A project by Mauro Piva, inspired by the book The Little Prince, will occupy Gallery 2 in Fortes Vilaça in June. The artist is presenting a series of watercolors in which he blends his imagistic universe that that of the French author and aviator. Saint-Exupéry (1900-1944) wrote and illustrated The Little Prince in 1943, in the middle of the Second World War, during which he was a pilot in the French air force. The perspective in Mauro Piva's drawings have always approached an aerial view, and his themes have always involved a certain existentialist search, which could indicate prior affinities with the world of The Little Prince up to now unknown to the public.
The exhibition begins with a group of watercolors, mounted on a sheet of PVC, which show Mauro Piva's character interacting with elements and with spaces that are related to the asteroid B612, the little prince's "house." The drawings escape metaphor and interpret the world imagined by Saint-Exupéry with precision: the character is drawn with the rose, with the sheep inside the box, with the volcano, etc.; still within this group of images, Piva makes use of elements such as doors and windows to transform the house of the fable into the house usually inhabited by his characters.
The other drawings, individually framed, are more independent and show each of the planets that the little prince visited, all filtered through Piva's imagery. It is as if the crown on his character's head indicates not an imaginary royalty, but a real distinction, which exists concretely in the life of all people: "until what point are we not kings of our own houses, of our own little worlds and of our own little lives?" Piva asks.

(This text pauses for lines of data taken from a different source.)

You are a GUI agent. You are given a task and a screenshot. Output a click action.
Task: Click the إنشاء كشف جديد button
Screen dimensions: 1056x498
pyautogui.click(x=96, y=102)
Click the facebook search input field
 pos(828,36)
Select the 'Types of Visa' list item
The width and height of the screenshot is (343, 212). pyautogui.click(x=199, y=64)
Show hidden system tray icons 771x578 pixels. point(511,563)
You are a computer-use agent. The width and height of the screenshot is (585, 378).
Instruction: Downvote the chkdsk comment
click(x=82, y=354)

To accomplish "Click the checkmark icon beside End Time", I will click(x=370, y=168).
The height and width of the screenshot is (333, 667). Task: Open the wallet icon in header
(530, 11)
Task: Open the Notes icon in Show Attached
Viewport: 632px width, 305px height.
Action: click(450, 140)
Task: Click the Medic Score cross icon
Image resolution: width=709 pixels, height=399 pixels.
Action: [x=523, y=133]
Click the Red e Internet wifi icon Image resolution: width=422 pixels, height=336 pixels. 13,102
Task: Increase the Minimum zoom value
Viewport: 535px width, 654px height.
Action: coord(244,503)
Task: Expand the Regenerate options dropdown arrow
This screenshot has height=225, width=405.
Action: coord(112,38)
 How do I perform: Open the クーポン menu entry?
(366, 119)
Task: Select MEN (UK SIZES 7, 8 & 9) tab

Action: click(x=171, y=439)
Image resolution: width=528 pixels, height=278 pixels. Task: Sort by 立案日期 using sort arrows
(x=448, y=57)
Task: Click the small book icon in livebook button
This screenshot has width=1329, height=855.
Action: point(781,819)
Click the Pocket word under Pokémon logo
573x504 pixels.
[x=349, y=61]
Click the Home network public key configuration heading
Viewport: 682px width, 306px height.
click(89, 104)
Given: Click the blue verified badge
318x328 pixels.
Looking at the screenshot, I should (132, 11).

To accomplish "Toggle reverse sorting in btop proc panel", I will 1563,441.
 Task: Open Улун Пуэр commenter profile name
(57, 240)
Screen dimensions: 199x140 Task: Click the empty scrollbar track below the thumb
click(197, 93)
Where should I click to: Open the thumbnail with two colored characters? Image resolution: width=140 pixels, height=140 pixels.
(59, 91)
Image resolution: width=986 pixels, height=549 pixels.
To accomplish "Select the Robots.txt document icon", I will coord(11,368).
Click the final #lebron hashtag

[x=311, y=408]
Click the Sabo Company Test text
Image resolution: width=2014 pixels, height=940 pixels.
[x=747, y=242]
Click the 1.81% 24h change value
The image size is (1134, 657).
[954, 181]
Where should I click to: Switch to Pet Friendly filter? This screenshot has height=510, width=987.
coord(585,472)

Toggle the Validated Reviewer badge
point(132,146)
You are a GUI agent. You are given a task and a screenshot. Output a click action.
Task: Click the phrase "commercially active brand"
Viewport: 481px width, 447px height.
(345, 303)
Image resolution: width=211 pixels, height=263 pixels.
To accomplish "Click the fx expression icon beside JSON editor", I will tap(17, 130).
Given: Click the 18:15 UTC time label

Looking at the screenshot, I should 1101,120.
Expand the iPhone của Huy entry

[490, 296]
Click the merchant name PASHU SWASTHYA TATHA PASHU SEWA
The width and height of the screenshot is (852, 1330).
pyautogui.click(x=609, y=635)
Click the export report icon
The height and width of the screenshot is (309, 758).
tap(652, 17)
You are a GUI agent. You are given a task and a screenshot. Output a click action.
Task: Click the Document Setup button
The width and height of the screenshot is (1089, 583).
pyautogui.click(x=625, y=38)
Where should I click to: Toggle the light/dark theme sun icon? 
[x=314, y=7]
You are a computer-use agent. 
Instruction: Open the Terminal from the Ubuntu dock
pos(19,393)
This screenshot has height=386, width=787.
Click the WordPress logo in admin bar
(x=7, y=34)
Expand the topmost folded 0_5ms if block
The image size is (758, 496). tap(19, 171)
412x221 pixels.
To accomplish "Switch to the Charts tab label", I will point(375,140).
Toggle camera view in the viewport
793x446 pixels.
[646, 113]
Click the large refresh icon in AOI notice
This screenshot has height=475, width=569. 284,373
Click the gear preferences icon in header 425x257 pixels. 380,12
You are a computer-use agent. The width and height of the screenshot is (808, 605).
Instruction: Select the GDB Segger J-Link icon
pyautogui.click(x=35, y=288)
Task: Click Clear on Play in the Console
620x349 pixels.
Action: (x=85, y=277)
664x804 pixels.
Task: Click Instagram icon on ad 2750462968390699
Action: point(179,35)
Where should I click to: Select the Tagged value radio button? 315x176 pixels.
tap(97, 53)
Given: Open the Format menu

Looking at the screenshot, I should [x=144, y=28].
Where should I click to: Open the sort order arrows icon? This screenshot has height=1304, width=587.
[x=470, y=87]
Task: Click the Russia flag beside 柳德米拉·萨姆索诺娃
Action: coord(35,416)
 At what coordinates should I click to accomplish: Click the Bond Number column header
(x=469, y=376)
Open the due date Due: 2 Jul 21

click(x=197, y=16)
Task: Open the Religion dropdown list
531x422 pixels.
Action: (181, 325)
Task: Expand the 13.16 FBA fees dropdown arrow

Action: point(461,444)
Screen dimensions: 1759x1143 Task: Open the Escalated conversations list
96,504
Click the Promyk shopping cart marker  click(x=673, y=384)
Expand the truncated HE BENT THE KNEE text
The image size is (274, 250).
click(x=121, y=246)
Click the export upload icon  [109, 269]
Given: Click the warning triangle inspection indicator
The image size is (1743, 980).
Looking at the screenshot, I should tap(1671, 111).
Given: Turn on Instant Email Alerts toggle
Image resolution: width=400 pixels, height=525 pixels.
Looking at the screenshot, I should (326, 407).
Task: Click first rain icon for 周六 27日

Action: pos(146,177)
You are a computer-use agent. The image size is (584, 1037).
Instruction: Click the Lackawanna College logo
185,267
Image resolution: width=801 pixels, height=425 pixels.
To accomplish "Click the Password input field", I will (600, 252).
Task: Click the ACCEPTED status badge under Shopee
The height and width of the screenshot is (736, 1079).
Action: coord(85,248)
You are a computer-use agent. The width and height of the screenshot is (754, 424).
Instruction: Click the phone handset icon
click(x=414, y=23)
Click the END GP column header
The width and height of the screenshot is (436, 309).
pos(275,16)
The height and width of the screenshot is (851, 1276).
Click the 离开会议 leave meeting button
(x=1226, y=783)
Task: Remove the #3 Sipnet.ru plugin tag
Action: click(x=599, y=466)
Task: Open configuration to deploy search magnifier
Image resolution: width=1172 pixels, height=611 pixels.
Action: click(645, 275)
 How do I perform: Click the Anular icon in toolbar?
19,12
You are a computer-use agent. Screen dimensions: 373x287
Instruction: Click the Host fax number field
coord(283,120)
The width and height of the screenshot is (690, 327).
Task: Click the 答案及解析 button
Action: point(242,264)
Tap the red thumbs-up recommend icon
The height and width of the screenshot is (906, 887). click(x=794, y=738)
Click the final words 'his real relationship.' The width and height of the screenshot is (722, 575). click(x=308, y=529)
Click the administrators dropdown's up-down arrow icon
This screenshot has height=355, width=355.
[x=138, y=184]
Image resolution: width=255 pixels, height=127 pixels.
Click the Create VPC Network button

Mauro Piva will have this month a solo show in the Léo Bahia Gallery, in Belo Horizonte, Brazil. Some of his recent exhibitions include the group shows The Portrait as Image of the World, in the Museu de Arte Moderna de São Paulo, in 2005, Instinctive – Latin American Artists Selected by Mario Testino, in the Andrea Rosen Gallery, in New York, and the 11th Salon of Bahia, at the Museu de Arte Moderna da Bahia, Brazil, both in 2004.